Zika shrinks mice testicles and lowers fertility

The Zika virus reduces the size of testes in infected mice up to 21 days after infection, according to a recent study.

Researchers led by Professor Erol Fikrig at the Yale University School of Medicine, USA, found that Zika virus levels peaked in the bloodstream of infected male mice five days post-infection and persisted till day nine. After three weeks, the researchers observed significantly reduced size of testes in these mice compared to control mice, but the virus was not detectable in the bloodstream at all.

‘These results suggest that infection can cause reproductive deficiency in males,’ commented Ryuta Uraki, the first author of the study, published in Science Advances. It also provides evidence for sexual transmission of the virus in addition to the previously reported vector-borne and maternal-to-fetal transmission, as manifested by birth defects, such as microcephaly.

This study used an American-derived Zika virus strain isolated in 2016. At five days post-infection the virus was also found in the brain and also the testes, specifically in the Leydig cells. Yet the largest amounts of virus were detected in the lumen of the epididymal duct, where sperm is stored prior to ejaculation, and some virus was additionally detected in epithelial cells lining this duct. Testosterone levels were also significantly lower in the infected mice.
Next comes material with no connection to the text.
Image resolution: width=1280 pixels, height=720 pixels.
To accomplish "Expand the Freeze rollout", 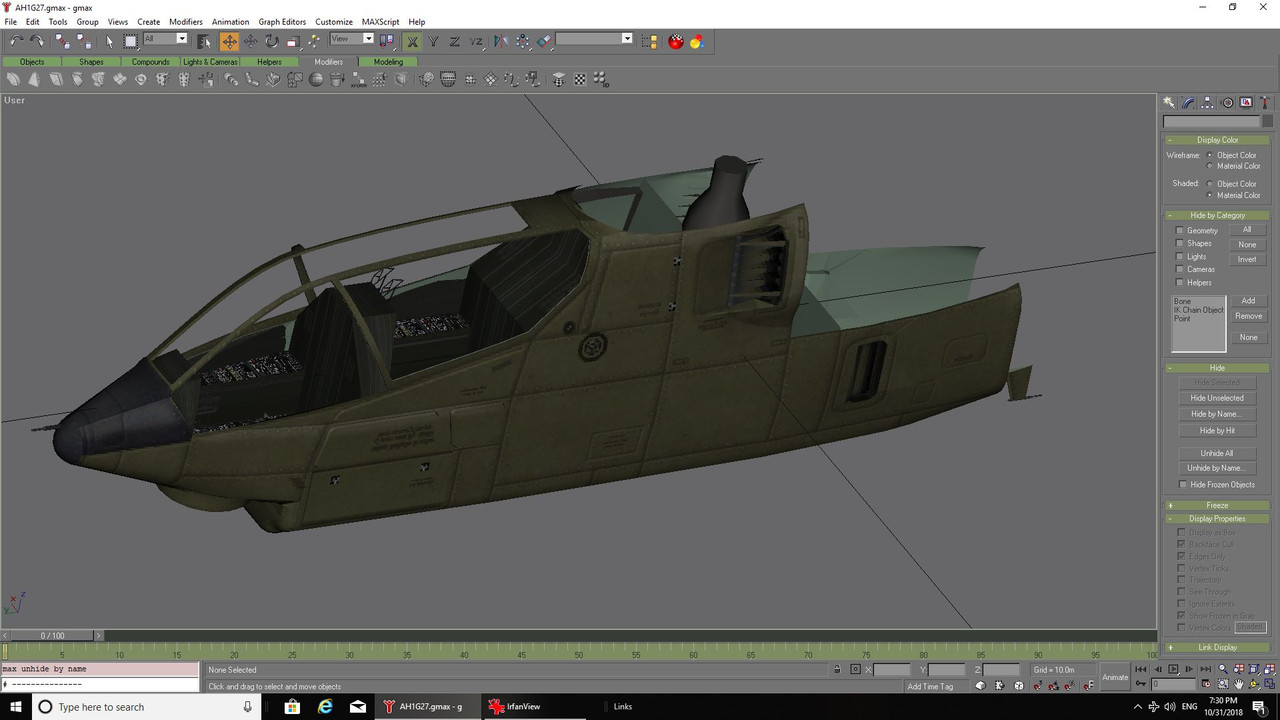I will [1216, 505].
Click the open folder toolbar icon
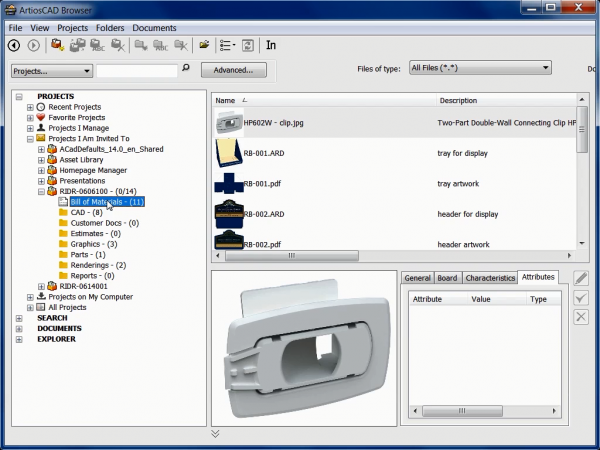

Previously published research demonstrating the effects of Zika on fertility of male mice used a murine-adjusted strain, which was shown to predominantly infect Sertoli cells, which nurse sperm precursor cells.

The mice used in this study also differed; they had been genetically engineered not to express the interferon receptor, which controls the immune response to small pathogens such as viruses. On the contrary, in the previous study this receptor was blocked using an antibody to prevent the immune response and allow Zika virus infection.

These discrepancies suggest that different Zika strains may target different testicular cell types, thus disease mechanisms leading to infertility in these mice are not the same. However, findings from mouse models should be treated with caution because Zika does not naturally infect mice, and the different methods used for blocking the interferon response might also affect study outcomes.

Still, both Zika strains ultimately caused decreased testicular size and reduced male fertility in both mouse models, thus strengthening the hypothesis that other species, including human, may be similarly affected.

‘If these findings hold in humans, the long-term consequences could include diminished fertility in males who were infected with Zika,’ Dr Amesh Adalja, a researcher at the Johns Hopkins Center for Health Security in Baltimore, who was not involved in the study, told Health Day News.

The next question that the researchers aim to answer in future studies is whether the testicular atrophy that they observed can be reversed.